- [Given task] Rewrite the items below with every "GUI agent" swapped for "interface agent", keeping everything else unchanged.

- [Provided records]
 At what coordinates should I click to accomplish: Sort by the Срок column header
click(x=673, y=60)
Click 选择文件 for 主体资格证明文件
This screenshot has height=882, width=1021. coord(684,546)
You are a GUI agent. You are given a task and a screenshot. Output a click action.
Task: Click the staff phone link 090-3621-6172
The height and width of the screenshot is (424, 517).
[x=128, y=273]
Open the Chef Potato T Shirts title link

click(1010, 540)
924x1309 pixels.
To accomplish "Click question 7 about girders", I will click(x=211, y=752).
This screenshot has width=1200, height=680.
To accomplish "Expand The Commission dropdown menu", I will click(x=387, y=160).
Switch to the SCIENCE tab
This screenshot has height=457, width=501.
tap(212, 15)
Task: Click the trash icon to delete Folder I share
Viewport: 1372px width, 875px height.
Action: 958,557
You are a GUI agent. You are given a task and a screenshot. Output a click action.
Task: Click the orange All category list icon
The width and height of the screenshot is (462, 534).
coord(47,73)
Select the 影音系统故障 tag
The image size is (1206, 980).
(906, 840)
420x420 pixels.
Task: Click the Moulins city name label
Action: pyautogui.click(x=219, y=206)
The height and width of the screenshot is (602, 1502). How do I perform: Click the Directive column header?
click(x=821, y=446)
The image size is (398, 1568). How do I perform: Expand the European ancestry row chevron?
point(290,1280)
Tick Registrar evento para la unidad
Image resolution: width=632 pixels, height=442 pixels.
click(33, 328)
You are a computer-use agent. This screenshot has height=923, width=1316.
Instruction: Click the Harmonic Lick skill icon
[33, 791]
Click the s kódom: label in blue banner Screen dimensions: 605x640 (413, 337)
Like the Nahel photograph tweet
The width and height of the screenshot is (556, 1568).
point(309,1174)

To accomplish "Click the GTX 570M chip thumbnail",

- [The response]
 At what coordinates should I click to accomplish: Sort by the Срок column header
click(x=673, y=60)
Click 选择文件 for 主体资格证明文件
This screenshot has height=882, width=1021. coord(684,546)
You are a interface agent. You are given a task and a screenshot. Output a click action.
Task: Click the staff phone link 090-3621-6172
The height and width of the screenshot is (424, 517).
[x=128, y=273]
Open the Chef Potato T Shirts title link

click(1010, 540)
924x1309 pixels.
To accomplish "Click question 7 about girders", I will click(x=211, y=752).
This screenshot has width=1200, height=680.
To accomplish "Expand The Commission dropdown menu", I will click(x=387, y=160).
Switch to the SCIENCE tab
This screenshot has height=457, width=501.
tap(212, 15)
Task: Click the trash icon to delete Folder I share
Viewport: 1372px width, 875px height.
Action: 958,557
You are a interface agent. You are given a task and a screenshot. Output a click action.
Task: Click the orange All category list icon
The width and height of the screenshot is (462, 534).
coord(47,73)
Select the 影音系统故障 tag
The image size is (1206, 980).
(906, 840)
420x420 pixels.
Task: Click the Moulins city name label
Action: pyautogui.click(x=219, y=206)
The height and width of the screenshot is (602, 1502). How do I perform: Click the Directive column header?
click(x=821, y=446)
The image size is (398, 1568). How do I perform: Expand the European ancestry row chevron?
point(290,1280)
Tick Registrar evento para la unidad
Image resolution: width=632 pixels, height=442 pixels.
click(33, 328)
You are a computer-use agent. This screenshot has height=923, width=1316.
Instruction: Click the Harmonic Lick skill icon
[33, 791]
Click the s kódom: label in blue banner Screen dimensions: 605x640 (413, 337)
Like the Nahel photograph tweet
The width and height of the screenshot is (556, 1568).
point(309,1174)

To accomplish "Click the GTX 570M chip thumbnail",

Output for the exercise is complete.